Start SOURCE TEXT

I’ve recently switched from Charcoal to Black Brush Pens to keep my hands clean and be able to work wearing whites. I’m keeping my workspace and work cleaner and censoring my words. I’m keeping a company of clean friends. I’m reminding myself every day how I left behind the non-city years ago. Trying my best to be cleaner than those we left behind, dazzled in the bling of those who shine in the very gold they stole from our house, the city dwellers, my new friends!” (- author)

Caste, as proclaimed by Dr. Bhimrao Ramji Ambedkar (also known as Babasaheb), an Indian politician, jurist, and leader of the Navayana Buddhism movement, is a notion, a state of mind. Although annihilation of a race is the genocidal utopia of fascism, the annihilation of caste in India is the bedrock of an egalitarian society, the foundations of which have already been dug by the greatest of social revolutionaries from Buddha to Jotiba and from Kabir to Babasaheb. The hierarchy of caste goes further back in history than the colonial production of racial subjugation that made skin whiteness the basis of superiority. Caste, unfortunately, has mutated above, below, and on top of this layer of skin. Caste is a new layer of an enforced skin woven and stitched into mythology, language, philosophy, polity, commerce, and, above all, the value system of humanity.

Right above the layer of our skin has been wrapped another skin of caste, which is as material as it is ethereal. This second skin is not an identity. Identities are what people embrace and assert. This second skin is a polythene bag that doesn’t disintegrate for centuries, stuffed under which are millions of us for millions of aeons — a gag that tortures but keeps us alive for amusement. This second skin is not a production of the Nazis or any radical Islamist group. The second skin is wrapped on us by Sharmaji’s son who went to Harvard, by Khatri uncle who just bought a new Pajero, by devout Mishra Ji, whose home is a permanent exhibition of idols of all 33 crores (330 million) gods. But not just them, even liberal Rahul and leftist Mukherjee, whose Azadi slogans echo in the campuses of Jawaharlal Nehru University, get a vile pleasure from keeping us forever trapped in this second skin. People from the far radical right to Brahmanical left have been hoisting this second skin around the windy perimeters of this subcontinent, stretching it all over this mass of dehumanised bodies.

End SOURCE TEXT
Start SOURCE EXCERPT

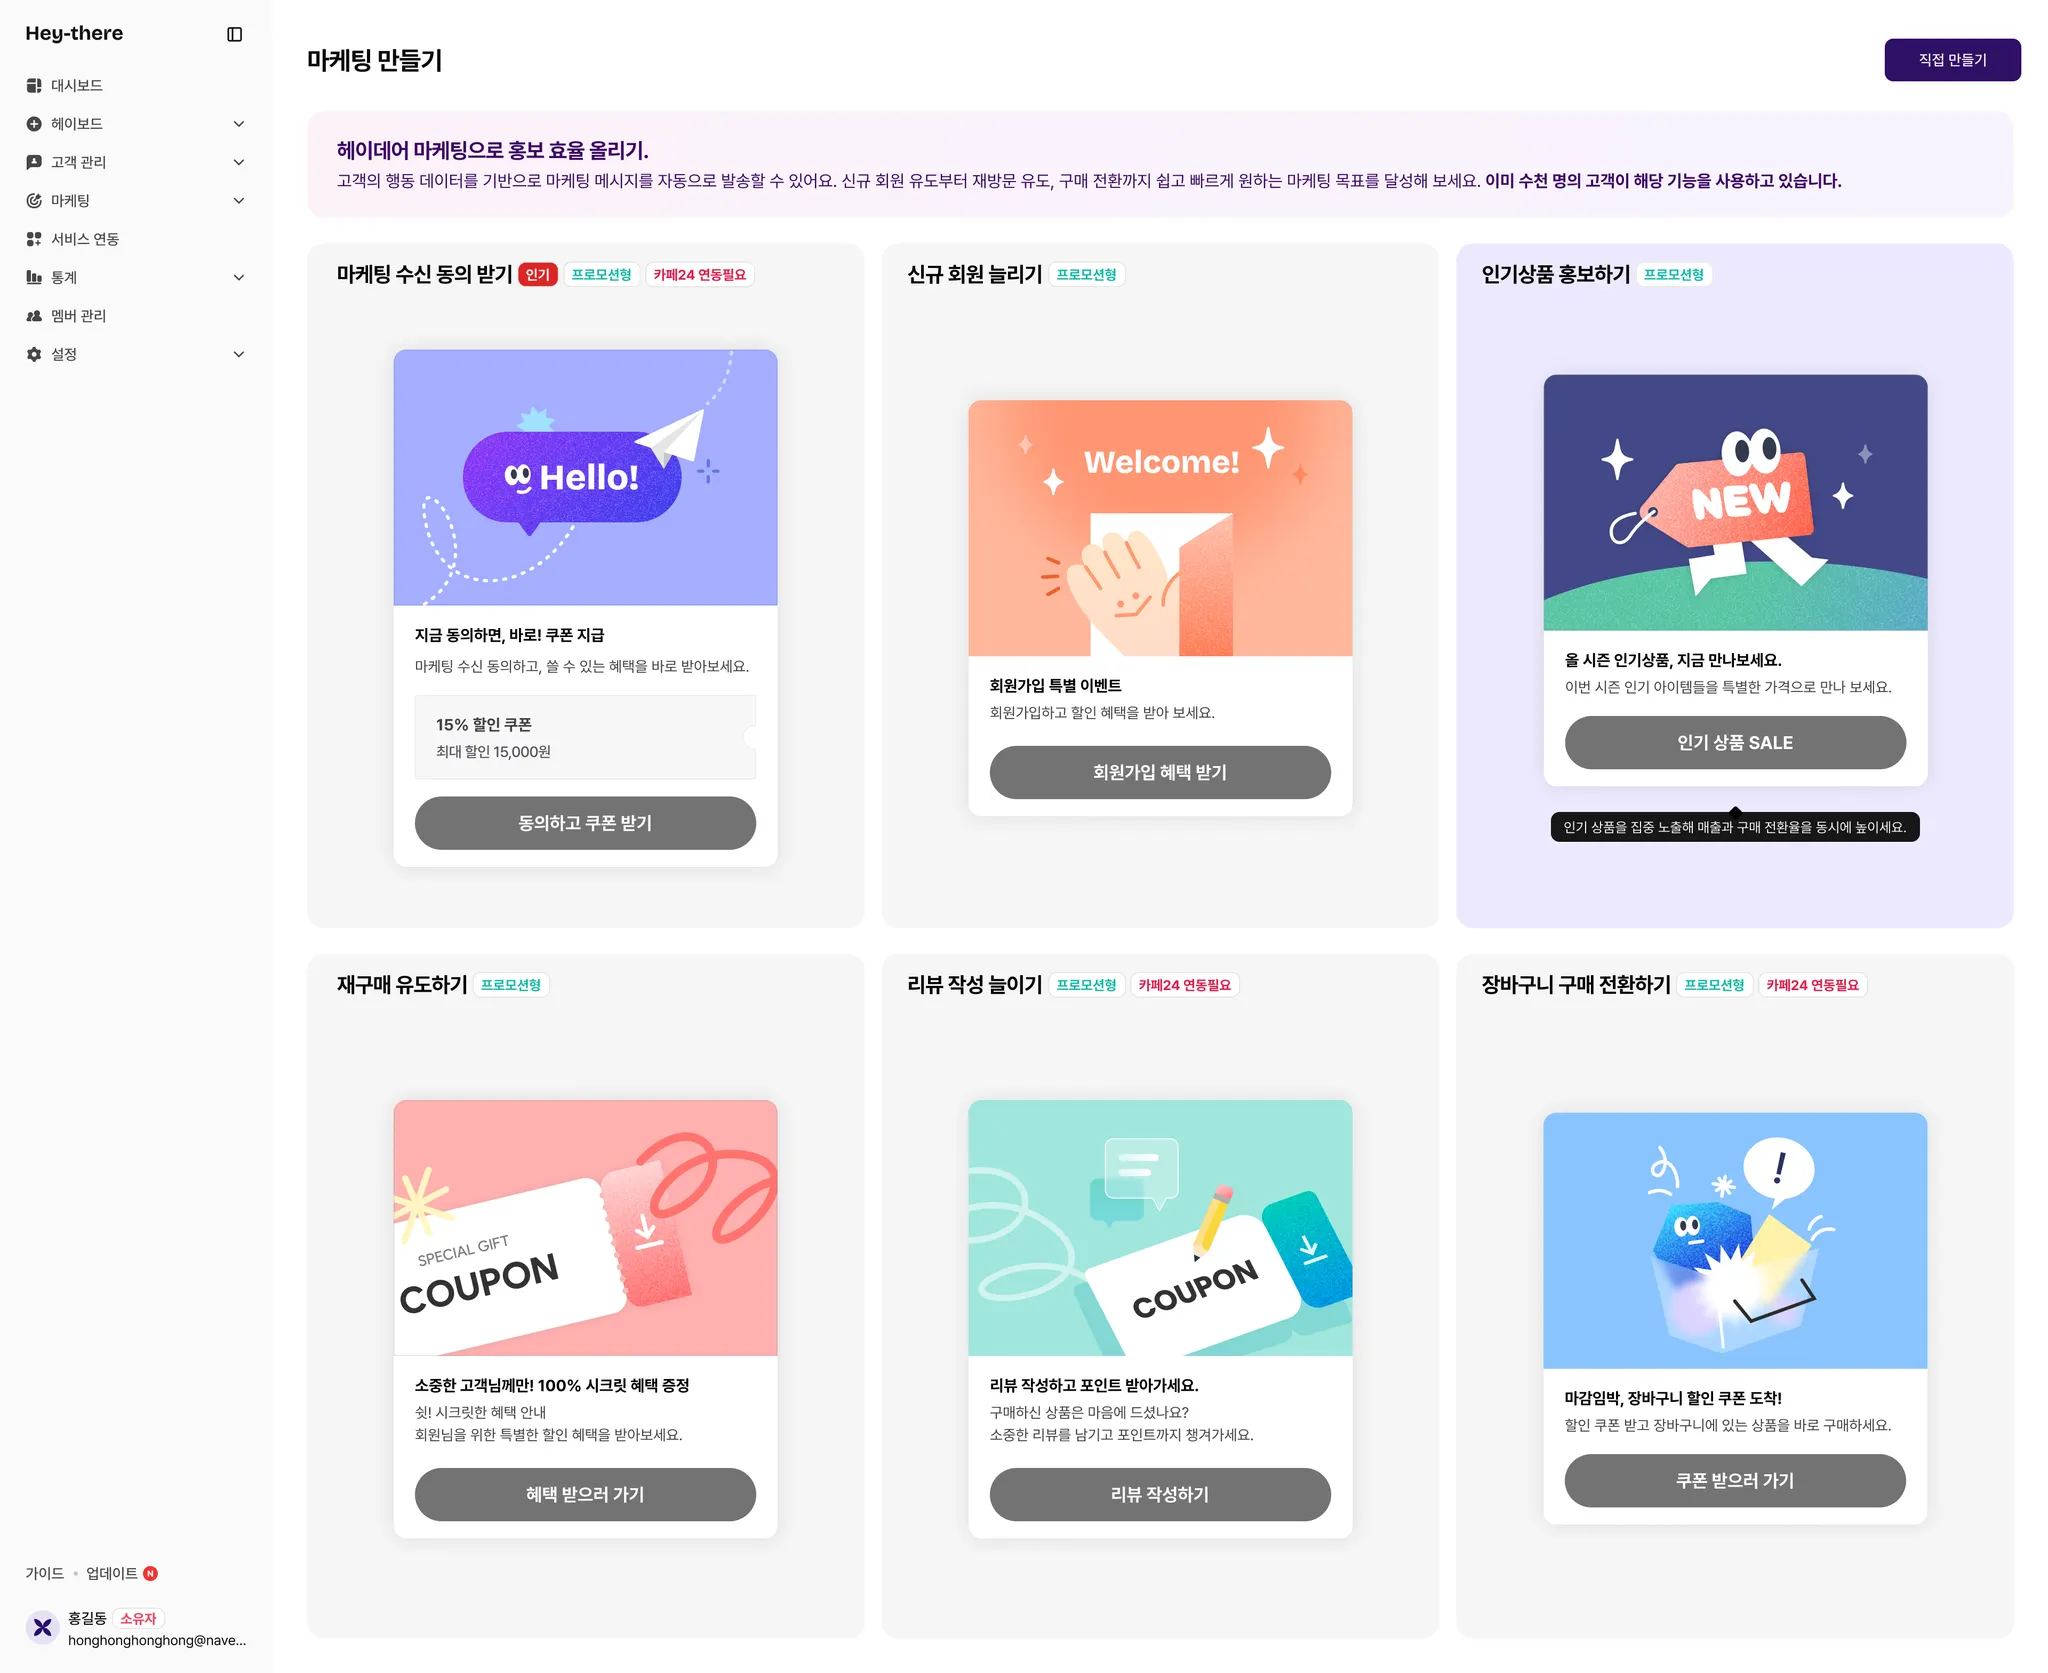Image resolution: width=2048 pixels, height=1673 pixels.
Task: Open the 업데이트 link
Action: (112, 1573)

End SOURCE EXCERPT

PROBLEM:
Please output the caste essay's wording from "Caste, as proclaimed" up to and including "system of humanity.", unchanged. Rely solely on the caste essay and set the data aside.

OUTPUT OF THE EXERCISE:
Caste, as proclaimed by Dr. Bhimrao Ramji Ambedkar (also known as Babasaheb), an Indian politician, jurist, and leader of the Navayana Buddhism movement, is a notion, a state of mind. Although annihilation of a race is the genocidal utopia of fascism, the annihilation of caste in India is the bedrock of an egalitarian society, the foundations of which have already been dug by the greatest of social revolutionaries from Buddha to Jotiba and from Kabir to Babasaheb. The hierarchy of caste goes further back in history than the colonial production of racial subjugation that made skin whiteness the basis of superiority. Caste, unfortunately, has mutated above, below, and on top of this layer of skin. Caste is a new layer of an enforced skin woven and stitched into mythology, language, philosophy, polity, commerce, and, above all, the value system of humanity.